* **Tarefa breve**: Copie na íntegra o texto abaixo sobre Luís de Camões, sem alterar nada.

──────── Trecho do texto ────────

ENCONTRO COM A POESIA: LUÍS VAZ DE
CAMÕES
Sôbolos
rios que vão, em Portugal me achei, num recanto renascentista, onde fora a
procura de um vate genial: Luís de Camões.
Para alguns, o maior, para outros um dos maiores poetas da língua portuguesa.
De qualquer forma, suprema expressão do classicismo literário português.
A sua epopeia, OS LUSÍADAS, alcançou significativa repercussão e notoriedade,
firmando-se como uma das principais obras literárias do Renascimento europeu.
Mas, observe-se: igualmente importante é a sua obra lírica, os sonetos
(sobretudo), as canções, sextinas, redondilhas etc., em sua maioria, formas
líricas adotadas da Escola Italiana
introduzida em Portugal, anteriormente, por Sá de Miranda (1481-1558), outro
grande renascentista lusitano.
Não obstante a genialidade - reconhecida,
pela posteridade, em toda sua extensão -
não chegou, em vida, a usufruir da fama,
apesar de seu livro Os Lusíadas ter
sido publicado em 1572 (primeira impressão), oito anos antes de sua morte, em
1580, em Lisboa. Tal merecido reconhecimento chegou, pois, para ele,
tardiamente.

──────── Linhas de dados ────────

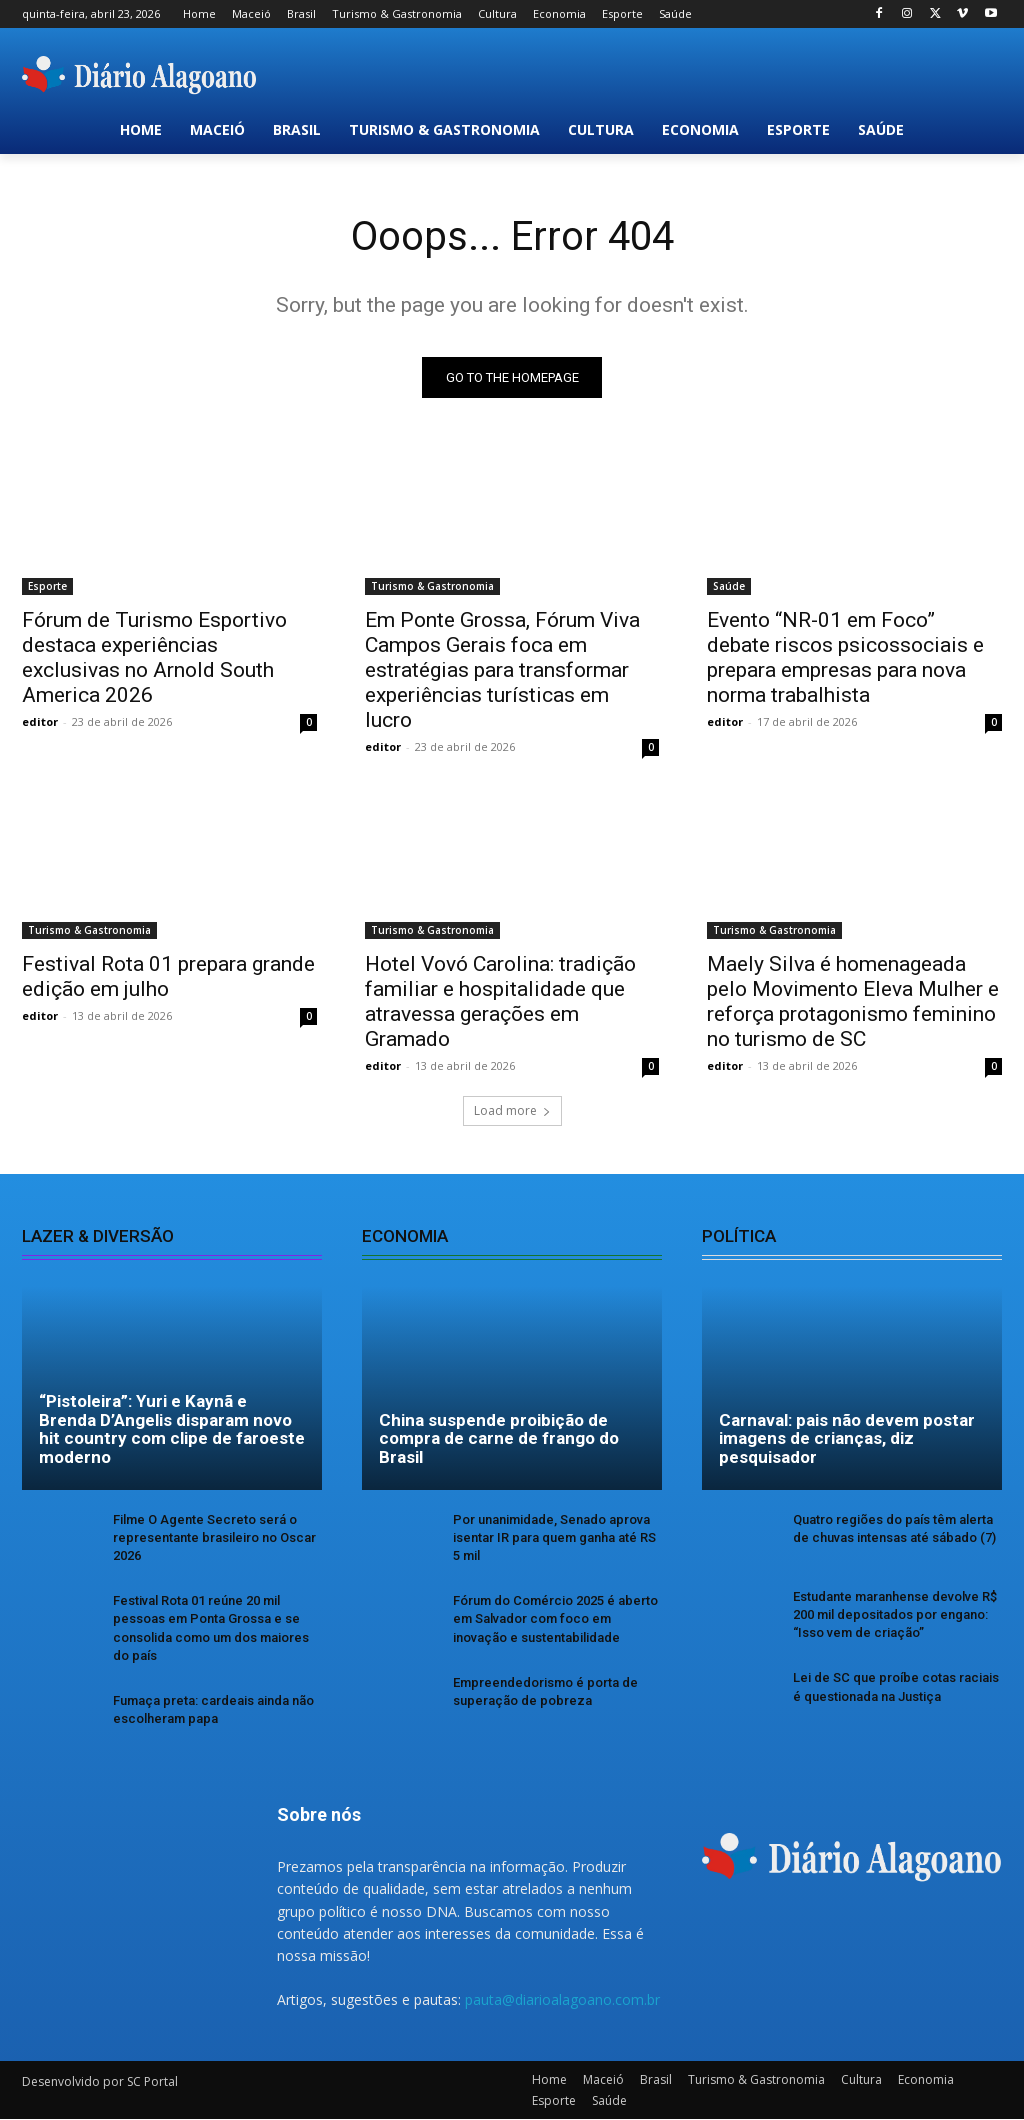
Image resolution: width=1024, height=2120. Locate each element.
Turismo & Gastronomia (432, 586)
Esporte (47, 586)
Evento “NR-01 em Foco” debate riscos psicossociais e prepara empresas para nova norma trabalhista (845, 657)
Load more (512, 1110)
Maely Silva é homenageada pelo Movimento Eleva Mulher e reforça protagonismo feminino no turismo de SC (853, 1002)
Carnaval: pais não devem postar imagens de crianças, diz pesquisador (847, 1438)
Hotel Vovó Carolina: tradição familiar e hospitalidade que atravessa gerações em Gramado (500, 1002)
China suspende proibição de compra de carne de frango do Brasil (499, 1438)
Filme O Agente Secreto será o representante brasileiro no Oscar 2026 (214, 1537)
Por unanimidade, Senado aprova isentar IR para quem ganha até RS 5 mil (554, 1537)
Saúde (729, 586)
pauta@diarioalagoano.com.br (562, 1999)
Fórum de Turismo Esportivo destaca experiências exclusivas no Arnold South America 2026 (154, 657)
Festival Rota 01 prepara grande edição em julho (168, 977)
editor (40, 721)
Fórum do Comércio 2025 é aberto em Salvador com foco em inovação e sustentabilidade (555, 1618)
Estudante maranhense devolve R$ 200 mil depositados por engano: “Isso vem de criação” (895, 1614)
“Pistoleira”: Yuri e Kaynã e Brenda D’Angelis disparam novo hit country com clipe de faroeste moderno (172, 1429)
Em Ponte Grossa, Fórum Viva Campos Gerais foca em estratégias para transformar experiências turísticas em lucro (502, 670)
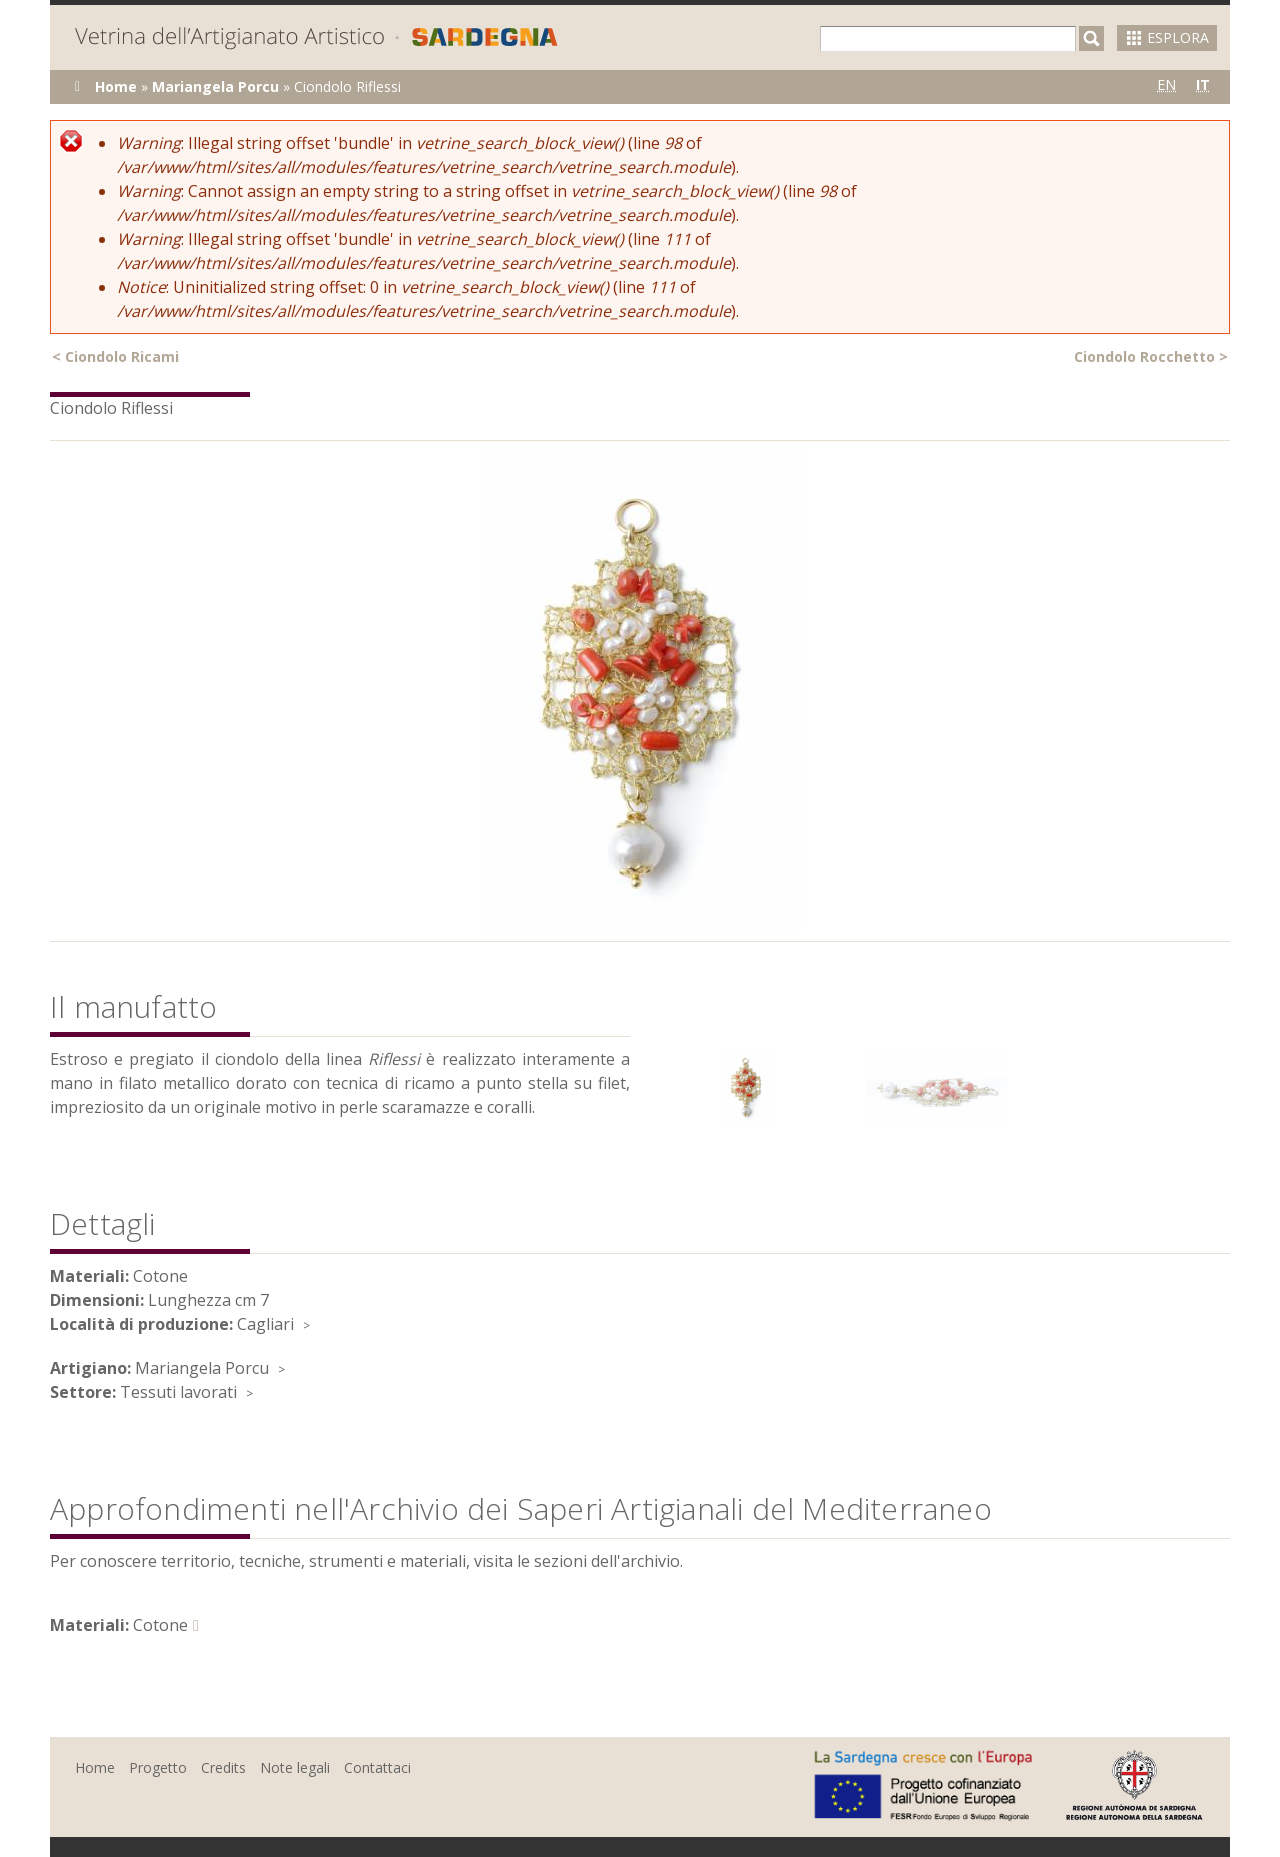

────────

* **Resposta da tarefa**:
ENCONTRO COM A POESIA: LUÍS VAZ DE
CAMÕES
Sôbolos
rios que vão, em Portugal me achei, num recanto renascentista, onde fora a
procura de um vate genial: Luís de Camões.
Para alguns, o maior, para outros um dos maiores poetas da língua portuguesa.
De qualquer forma, suprema expressão do classicismo literário português.
A sua epopeia, OS LUSÍADAS, alcançou significativa repercussão e notoriedade,
firmando-se como uma das principais obras literárias do Renascimento europeu.
Mas, observe-se: igualmente importante é a sua obra lírica, os sonetos
(sobretudo), as canções, sextinas, redondilhas etc., em sua maioria, formas
líricas adotadas da Escola Italiana
introduzida em Portugal, anteriormente, por Sá de Miranda (1481-1558), outro
grande renascentista lusitano.
Não obstante a genialidade - reconhecida,
pela posteridade, em toda sua extensão -
não chegou, em vida, a usufruir da fama,
apesar de seu livro Os Lusíadas ter
sido publicado em 1572 (primeira impressão), oito anos antes de sua morte, em
1580, em Lisboa. Tal merecido reconhecimento chegou, pois, para ele,
tardiamente.